- Instructions to follow
List every line of the data below that contains the string "value", copying each such line in full.

======

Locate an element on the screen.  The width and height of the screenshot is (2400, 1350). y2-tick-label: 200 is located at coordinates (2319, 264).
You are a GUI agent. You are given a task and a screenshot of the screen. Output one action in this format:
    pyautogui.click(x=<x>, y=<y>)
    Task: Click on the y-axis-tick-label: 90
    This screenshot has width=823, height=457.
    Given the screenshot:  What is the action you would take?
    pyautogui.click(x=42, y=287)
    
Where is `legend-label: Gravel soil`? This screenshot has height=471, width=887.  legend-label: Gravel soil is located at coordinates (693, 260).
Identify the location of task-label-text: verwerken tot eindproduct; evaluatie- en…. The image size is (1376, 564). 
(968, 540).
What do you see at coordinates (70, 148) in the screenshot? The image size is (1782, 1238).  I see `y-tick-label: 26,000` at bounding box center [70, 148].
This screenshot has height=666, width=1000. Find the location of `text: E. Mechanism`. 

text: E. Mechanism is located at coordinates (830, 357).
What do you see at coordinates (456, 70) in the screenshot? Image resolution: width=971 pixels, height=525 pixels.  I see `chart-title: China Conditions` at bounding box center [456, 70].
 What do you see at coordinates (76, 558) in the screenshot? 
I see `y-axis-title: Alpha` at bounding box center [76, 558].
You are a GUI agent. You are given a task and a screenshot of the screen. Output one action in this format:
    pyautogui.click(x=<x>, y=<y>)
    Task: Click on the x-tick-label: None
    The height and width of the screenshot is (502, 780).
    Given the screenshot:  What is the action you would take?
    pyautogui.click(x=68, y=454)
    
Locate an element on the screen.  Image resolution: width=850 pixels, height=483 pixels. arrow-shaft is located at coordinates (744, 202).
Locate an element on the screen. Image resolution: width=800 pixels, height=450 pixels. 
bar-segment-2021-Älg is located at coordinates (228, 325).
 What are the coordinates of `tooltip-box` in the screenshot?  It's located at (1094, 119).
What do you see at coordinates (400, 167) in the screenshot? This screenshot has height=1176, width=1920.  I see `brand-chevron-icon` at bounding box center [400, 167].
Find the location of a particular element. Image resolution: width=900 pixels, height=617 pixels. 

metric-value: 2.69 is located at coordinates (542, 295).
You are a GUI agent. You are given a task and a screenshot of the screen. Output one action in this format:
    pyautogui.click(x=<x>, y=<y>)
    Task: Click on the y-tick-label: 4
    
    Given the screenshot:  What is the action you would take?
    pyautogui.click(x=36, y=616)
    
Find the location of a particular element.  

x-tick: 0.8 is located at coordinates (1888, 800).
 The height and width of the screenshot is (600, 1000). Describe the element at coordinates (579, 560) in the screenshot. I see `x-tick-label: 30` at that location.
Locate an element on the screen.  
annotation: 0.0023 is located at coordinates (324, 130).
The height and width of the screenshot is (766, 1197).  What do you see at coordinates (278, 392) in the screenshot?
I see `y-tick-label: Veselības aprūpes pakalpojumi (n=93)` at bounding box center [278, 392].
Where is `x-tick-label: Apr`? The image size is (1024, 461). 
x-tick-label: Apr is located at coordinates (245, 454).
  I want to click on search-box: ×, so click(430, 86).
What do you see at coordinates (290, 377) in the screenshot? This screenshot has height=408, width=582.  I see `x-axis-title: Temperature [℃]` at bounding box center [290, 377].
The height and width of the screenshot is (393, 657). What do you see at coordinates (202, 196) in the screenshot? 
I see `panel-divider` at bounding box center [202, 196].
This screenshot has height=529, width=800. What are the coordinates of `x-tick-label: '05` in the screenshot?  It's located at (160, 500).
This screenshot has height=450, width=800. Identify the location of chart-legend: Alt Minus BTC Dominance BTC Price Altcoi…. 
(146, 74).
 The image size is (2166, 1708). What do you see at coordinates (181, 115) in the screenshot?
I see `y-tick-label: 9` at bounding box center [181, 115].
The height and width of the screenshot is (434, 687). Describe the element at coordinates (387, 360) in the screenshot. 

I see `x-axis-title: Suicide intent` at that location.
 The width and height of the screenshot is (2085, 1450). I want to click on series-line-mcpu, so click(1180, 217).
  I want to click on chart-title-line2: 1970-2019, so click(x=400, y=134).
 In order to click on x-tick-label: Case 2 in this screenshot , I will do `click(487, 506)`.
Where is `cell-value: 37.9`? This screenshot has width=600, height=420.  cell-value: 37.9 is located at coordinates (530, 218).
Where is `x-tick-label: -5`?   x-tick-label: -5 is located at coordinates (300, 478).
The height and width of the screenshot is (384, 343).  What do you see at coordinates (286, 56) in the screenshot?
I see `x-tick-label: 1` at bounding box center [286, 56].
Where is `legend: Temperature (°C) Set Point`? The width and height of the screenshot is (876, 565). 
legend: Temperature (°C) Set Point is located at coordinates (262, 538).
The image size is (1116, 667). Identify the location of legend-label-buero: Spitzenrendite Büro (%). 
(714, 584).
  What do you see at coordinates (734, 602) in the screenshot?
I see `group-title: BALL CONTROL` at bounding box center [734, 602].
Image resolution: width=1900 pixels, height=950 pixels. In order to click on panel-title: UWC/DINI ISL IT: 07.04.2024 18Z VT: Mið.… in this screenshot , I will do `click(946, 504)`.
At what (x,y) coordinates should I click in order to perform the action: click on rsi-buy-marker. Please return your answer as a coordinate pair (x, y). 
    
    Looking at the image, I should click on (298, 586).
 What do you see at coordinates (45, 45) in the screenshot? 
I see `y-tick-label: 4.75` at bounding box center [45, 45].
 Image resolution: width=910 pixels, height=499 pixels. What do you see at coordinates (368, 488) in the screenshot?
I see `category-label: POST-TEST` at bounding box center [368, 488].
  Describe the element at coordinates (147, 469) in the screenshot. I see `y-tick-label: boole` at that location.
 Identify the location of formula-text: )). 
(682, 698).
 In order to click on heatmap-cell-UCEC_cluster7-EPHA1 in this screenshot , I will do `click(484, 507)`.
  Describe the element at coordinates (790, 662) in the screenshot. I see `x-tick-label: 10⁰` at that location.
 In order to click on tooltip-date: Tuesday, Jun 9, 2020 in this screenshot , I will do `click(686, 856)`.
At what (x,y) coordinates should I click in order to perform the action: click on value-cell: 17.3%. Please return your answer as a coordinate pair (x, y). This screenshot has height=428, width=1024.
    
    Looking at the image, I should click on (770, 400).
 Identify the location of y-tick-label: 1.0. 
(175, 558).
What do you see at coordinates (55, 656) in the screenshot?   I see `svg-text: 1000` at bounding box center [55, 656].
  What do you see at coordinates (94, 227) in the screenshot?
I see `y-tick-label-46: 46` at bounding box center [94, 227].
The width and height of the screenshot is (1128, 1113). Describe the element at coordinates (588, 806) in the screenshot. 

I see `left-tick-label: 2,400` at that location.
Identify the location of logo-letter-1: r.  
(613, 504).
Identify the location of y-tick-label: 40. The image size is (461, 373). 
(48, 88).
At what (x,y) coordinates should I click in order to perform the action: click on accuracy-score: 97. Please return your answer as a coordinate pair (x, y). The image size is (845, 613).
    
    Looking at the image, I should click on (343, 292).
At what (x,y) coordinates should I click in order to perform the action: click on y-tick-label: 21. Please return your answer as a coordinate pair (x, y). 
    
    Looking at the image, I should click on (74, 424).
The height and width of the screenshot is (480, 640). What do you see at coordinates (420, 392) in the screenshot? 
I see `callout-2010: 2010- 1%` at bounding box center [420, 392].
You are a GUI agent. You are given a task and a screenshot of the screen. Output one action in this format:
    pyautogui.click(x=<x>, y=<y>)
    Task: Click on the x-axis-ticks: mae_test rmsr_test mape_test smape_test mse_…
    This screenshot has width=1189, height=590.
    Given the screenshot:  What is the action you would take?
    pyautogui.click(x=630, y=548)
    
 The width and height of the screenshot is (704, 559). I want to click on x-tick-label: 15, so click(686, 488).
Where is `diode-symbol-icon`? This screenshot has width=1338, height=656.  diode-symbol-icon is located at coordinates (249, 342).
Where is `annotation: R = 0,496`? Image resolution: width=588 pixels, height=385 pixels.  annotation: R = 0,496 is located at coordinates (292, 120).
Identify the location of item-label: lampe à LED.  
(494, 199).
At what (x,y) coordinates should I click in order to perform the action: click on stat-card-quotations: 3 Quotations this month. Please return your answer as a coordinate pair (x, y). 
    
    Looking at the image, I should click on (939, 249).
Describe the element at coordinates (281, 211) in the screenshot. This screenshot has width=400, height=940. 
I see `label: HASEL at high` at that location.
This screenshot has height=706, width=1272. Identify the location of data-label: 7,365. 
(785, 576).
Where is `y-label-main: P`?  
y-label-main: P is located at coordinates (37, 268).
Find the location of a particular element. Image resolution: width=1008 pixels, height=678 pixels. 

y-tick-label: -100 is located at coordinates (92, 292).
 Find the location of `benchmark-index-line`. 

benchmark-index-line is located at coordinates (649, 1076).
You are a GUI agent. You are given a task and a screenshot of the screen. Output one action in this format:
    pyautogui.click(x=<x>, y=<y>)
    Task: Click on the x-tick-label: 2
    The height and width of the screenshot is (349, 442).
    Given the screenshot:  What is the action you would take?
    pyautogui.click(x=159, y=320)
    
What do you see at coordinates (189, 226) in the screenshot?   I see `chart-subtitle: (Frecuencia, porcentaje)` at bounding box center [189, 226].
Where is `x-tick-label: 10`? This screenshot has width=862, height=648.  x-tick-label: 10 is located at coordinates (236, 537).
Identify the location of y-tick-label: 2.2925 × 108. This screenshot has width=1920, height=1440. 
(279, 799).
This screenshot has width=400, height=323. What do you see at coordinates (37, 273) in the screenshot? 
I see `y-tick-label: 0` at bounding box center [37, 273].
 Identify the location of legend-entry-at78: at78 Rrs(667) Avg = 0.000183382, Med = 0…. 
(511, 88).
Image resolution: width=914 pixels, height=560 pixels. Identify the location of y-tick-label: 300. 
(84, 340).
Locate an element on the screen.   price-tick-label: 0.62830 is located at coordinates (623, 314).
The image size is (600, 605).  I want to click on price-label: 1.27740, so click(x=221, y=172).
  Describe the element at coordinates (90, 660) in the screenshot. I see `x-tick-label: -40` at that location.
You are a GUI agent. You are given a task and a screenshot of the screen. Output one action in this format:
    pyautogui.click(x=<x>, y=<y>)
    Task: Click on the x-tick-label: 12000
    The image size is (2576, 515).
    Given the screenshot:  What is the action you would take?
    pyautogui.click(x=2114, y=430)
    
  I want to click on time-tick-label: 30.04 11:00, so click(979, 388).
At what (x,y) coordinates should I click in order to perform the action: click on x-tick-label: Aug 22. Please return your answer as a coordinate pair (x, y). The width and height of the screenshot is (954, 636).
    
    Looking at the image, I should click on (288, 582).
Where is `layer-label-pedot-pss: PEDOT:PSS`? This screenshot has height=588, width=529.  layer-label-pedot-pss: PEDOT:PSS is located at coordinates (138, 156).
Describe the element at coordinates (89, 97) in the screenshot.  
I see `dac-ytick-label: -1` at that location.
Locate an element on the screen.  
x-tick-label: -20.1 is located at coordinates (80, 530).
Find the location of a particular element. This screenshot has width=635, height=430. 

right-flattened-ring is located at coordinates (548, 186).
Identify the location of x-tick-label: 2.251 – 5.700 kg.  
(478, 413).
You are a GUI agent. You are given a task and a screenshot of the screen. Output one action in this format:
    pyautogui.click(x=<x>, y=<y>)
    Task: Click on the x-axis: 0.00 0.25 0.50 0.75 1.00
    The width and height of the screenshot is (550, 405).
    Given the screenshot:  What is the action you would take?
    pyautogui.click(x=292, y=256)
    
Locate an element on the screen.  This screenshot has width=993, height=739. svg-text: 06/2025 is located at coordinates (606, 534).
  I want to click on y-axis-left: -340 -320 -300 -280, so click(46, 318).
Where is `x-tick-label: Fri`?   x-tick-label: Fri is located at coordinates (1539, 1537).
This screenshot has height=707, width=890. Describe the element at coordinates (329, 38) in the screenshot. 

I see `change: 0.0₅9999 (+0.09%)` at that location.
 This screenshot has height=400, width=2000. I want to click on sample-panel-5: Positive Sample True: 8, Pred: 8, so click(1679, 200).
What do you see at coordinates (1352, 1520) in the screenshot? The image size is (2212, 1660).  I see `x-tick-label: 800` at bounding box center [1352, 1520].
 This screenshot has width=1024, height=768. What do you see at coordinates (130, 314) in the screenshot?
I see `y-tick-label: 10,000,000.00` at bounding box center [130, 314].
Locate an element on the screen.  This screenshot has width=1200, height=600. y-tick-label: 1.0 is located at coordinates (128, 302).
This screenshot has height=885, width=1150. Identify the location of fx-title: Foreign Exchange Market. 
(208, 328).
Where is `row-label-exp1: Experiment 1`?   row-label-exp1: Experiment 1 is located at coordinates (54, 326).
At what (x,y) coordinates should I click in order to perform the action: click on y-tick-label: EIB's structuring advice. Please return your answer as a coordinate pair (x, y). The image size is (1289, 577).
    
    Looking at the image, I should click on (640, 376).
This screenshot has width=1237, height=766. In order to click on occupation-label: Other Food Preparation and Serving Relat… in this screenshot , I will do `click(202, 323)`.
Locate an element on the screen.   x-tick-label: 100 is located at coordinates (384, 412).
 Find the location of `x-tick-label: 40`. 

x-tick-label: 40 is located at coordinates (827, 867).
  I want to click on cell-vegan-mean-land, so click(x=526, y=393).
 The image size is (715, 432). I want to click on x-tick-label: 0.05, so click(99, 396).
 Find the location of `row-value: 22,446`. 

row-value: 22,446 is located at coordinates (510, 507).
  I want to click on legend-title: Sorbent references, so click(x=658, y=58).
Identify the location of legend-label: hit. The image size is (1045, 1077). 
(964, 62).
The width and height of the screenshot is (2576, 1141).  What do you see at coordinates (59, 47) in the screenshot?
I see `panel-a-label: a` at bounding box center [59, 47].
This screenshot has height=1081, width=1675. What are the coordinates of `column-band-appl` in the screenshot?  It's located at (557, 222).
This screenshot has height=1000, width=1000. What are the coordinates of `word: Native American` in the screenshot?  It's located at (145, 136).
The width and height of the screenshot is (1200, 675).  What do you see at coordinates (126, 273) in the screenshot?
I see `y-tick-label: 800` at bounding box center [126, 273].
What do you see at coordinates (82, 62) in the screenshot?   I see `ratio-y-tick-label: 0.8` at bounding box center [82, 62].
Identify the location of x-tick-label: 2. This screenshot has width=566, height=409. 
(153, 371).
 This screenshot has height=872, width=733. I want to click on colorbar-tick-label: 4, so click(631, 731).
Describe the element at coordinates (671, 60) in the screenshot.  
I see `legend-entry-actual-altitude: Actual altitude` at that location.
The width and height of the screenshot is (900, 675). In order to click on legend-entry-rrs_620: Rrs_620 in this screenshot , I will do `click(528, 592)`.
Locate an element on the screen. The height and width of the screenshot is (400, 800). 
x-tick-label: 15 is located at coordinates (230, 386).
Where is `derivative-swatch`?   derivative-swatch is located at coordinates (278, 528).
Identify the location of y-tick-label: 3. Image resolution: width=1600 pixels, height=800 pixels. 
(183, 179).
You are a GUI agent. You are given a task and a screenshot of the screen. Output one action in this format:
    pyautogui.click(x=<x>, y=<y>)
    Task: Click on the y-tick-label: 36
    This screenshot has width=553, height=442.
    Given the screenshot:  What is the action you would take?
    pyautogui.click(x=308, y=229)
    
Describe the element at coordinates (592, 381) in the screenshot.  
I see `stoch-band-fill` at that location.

======

- Reply
metric-value: 2.69 is located at coordinates (542, 295).
Where is `cell-value: 37.9`? This screenshot has width=600, height=420.  cell-value: 37.9 is located at coordinates (530, 218).
At what (x,y) coordinates should I click in order to perform the action: click on value-cell: 17.3%. Please return your answer as a coordinate pair (x, y). This screenshot has height=428, width=1024.
 Find the location of `row-value: 22,446`. 
row-value: 22,446 is located at coordinates (510, 507).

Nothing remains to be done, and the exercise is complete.